Ok, this one is on a really old topic. As you may already know, x86-based machines have several different modes of operation. When engineers had to make the leap from 16 to 32 bits they had to figure out a way to avoid breaking old software and came up with what we call protected mode. From then on the old 16 bit mode was called real mode.
There are many places on the Internet where you can find good resources to learn how real mode works and how to switch between modes, which can be a bit tricky sometimes. Here are a couple of links to pages I found particularly useful:
- What is Real Mode?
- General description of Real Mode, Protected and V86 Mode
In this post we will go through a small boot sector I wrote that wipes all the memory above 1MB with known values. As we will see, to do this it is necessary to switch between real and protected modes several times. This will prove to be a very important part of the procedure I described in my previous post about dumping the physical ram of a virtual machine. First of all, here is the code:
On x86 machines there are two ways to map hardware resources i.e. memory and I/O ports. In theory a 32-bit x86 CPU could address up to 4GB of RAM but this is usually not the case. On any desktop computer you can find devices connected to several busses, like PCI, SM, I2C, etc. What all these devices have in common is that there are fixed memory and port mappings set on startup so that system software can access them. Some of these mappings can be reconfigured and some others are invariably fixed. The system BIOS is the firmware responsible for setting everything up so that the operating system does not need to bother with things that are too specific to the chipset. What we need to do at the moment is querying the BIOS about the memory ranges in use and their types. The standard method to do this is software interrupt 0×15. When we trigger this interrupt with the value 0xe820 on eax the BIOS returns what we call an E820 memory map.
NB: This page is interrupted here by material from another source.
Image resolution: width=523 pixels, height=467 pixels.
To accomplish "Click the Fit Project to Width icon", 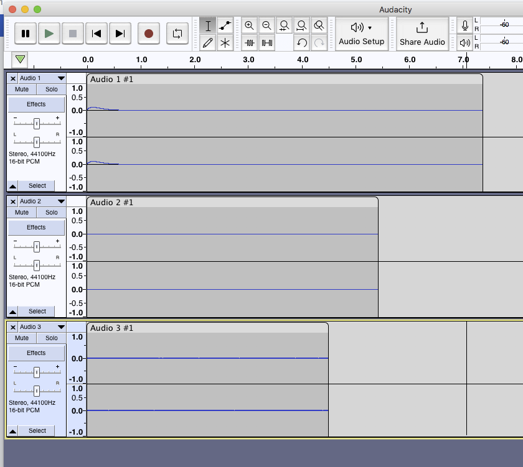I will click(x=301, y=25).
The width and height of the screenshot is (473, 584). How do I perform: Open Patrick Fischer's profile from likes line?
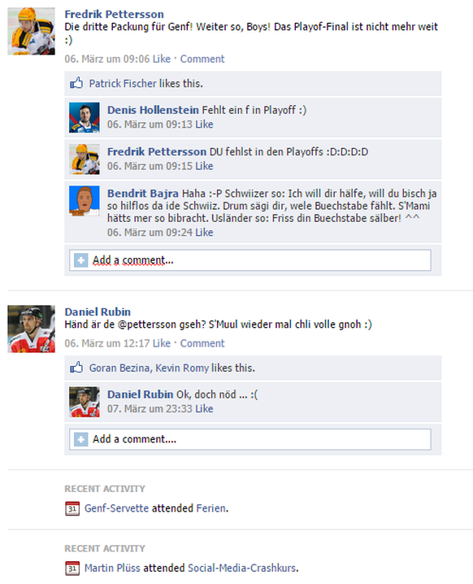click(123, 84)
mov EDX, 0x0534d4150 ; Place "SMAP" into EDX mov EAX, 0xe820 mov [DI + 20], dword 1 ; force a valid ACPI 3.X entry mov ECX, 24 ; ask for 24 bytes int 0x15
The memory map can be very long so we request only one entry (24 bytes) at a time. This entry defines the start and length of a memory zone as well as its type. We are only interested in zones of type 1 (RAM memory).
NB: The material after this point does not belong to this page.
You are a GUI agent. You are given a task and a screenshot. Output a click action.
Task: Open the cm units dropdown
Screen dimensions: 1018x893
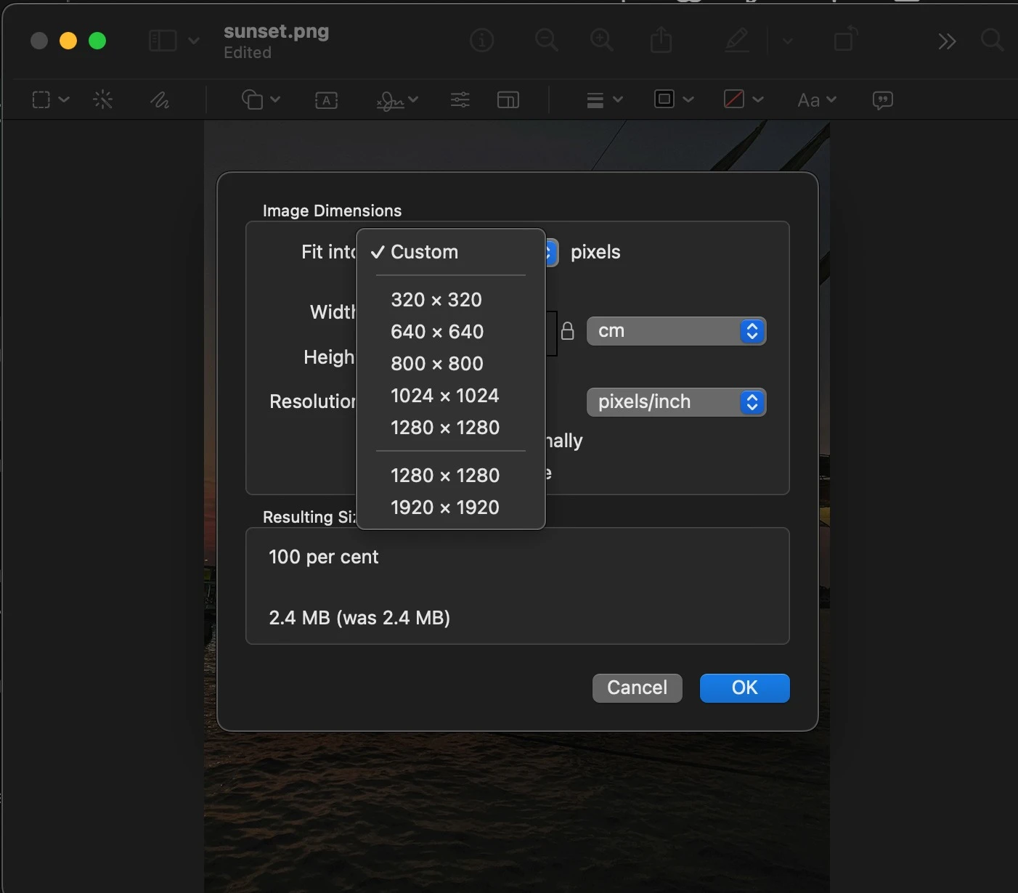point(675,331)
When we get a new memory zone we wipe each page with a value equal to the zone’s absolute offset. To make it easier to identify the pages we wiped we put the string “SIGN” at the begining of each page. For example at offset 0×1000000 the wiped page will look like this:
'S' 'I' 'G' 'N' 0x00 0x00 0x00 0x01 0x00 0x00 0x00 0x01 0x00 0x00 0x00 0x01 0x00 0x00 0x00 0x01 0x00 0x00 0x00 0x01 0x00 0x00 0x00 0x01 0x00 0x00 0x00 0x01 0x00 0x00 0x00 0x01 ... 0x00 0x00 0x00 0x01 0x00 0x00 0x00 0x01 0x00 0x00 0x00 0x01
This sounds simple but when we get hands on to writing the boot sector we face a pretty basic problem: real mode can only access 1MB of RAM memory. In real mode memory addressess are formed by combining a 16-bit segment and a 16-bit offset and the final offset is obtained by shifting the segment 2 bits to the left and adding the offset to the result. This way old x86 CPUs could access much more memory than could be addressed with a simple 16-bit offset. There is a lot of information on this on the Internet so I will not go into details here.
To wipe the full memory map we will need to call the BIOS interrupt 0×15 from real mode, then switch to protected mode, wipe the zone we just obtained and then go back to real mode to request another one. We will repeat this process until the BIOS tells us there are no memory zones left.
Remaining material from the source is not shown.